Physician FAQs

What is a clinically integrated network?

The Federal Trade Commission defines clinical integration as “an active and ongoing program to evaluate and modify practice patterns by the network’s physician participants and create a high degree of interdependence and cooperation among the physicians to control costs and ensure quality.” A Clinically Integrated Network (CIN) is a flexible and collaborative organization of providers, developed and driven by physicians, dedicated to creating value in healthcare.  In this model, physicians work together to coordinate care, implement best practices and set standards of care to measure performance as a team of high-quality, cost-efficient providers.

 

What are the costs to participate in Health Leaders Network (HLN)?

There will be no up-front costs to join the network. Members are expected to dedicate their time and efforts to clinical and quality improvement initiatives, and must be willing to share clinical data.

 

How will HLN improve my patients’ ability to access specialists?

The network will be able to improve care transitions and enhance access for patients by developing evidence-based medicine protocols, data and referral processes and access standards across the continuum of care. These improvements will enable primary care physicians to manage the care of their patients more effectively and allow specialists to focus their efforts on those patients who need specialized care.

 

Do I need to have an electronic health record (EHR) to participate in HLN?

You do not have to have an EHR to participate at this time. However, participating providers must work within an EHR in their practice by 2017 that has met or will meet Level 1 meaningful use standards. Providers who currently do not have an EHR are still required to provide specific clinical data as determined by Health Leaders Network's Board of Directors.

 

How have physicians been involved in the development and leadership of HLN?

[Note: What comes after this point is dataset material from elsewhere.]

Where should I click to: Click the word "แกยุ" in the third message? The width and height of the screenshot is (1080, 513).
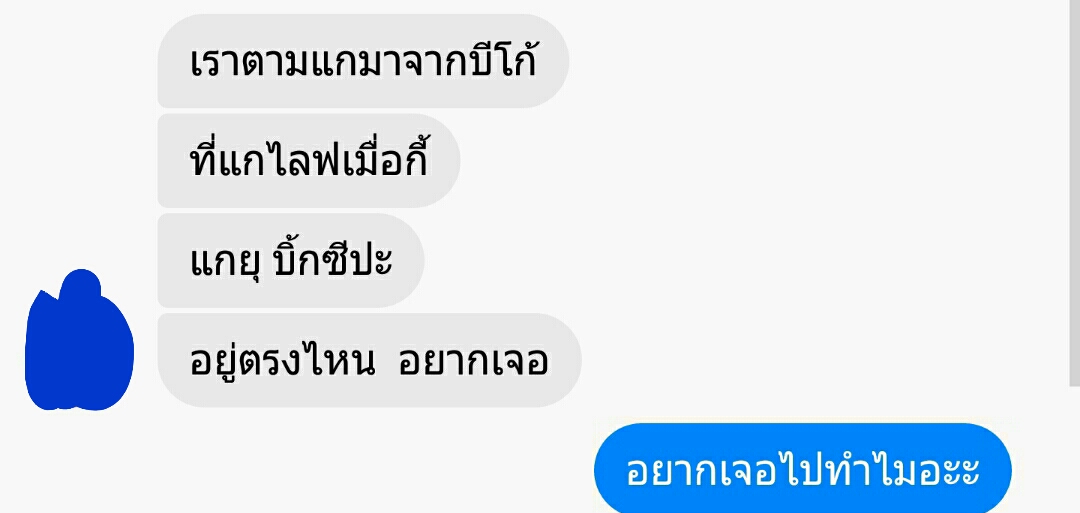222,262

Health Leaders Network is founded on the idea of proactive physician leadership. A diverse team of physicians were engaged over several months to actively contribute to the design and development of the Network through four committees. Although the Network is legally a subsidiary of FMOLHS, it is governed by a 19-member Board, 15 of whom are practicing physicians. Network operations are directed by four committees that are led by physicians and include significant physician representation. These committees drive key elements of the clinical integration program, including quality and utilization metrics, clinical initiatives, incentive programs and data integration.

 

If we are sharing data, how will you protect my practice’s financial and patient information from competitors or from being used by researchers without my permission?

Our IT and Data Governance Committee has addressed this question by developing formal data governance policies. We will establish an oversight team to make sure the information is secure and managed appropriately to protect patients and providers.

 

How does contracting work under the HLN model?

HLN contracts will be negotiated by HLN staff and leadership and overseen by the physician-led Contracting and Finance Committee and Board. HLN contracts are separate from participating physicians’ existing fee-for-service base contracts. These contracts will be quality and performance-based “overlays,” designed around specific metrics to improve outcomes for a designated patient population.  Your practice will still enter into and maintain its base fee-for-service contracts individually.

 

What type of clinical initiatives and programs will HLN offer?

The Quality and Care Coordination Committee of Health Leaders Network is in the process of defining and developing clinical initiatives. The first two priority programs have been developed around (1) Evidence-based Standards of Care for Heart Failure and (2) Transitions of Care. Efforts are underway to design additional clinical programs for the upcoming year.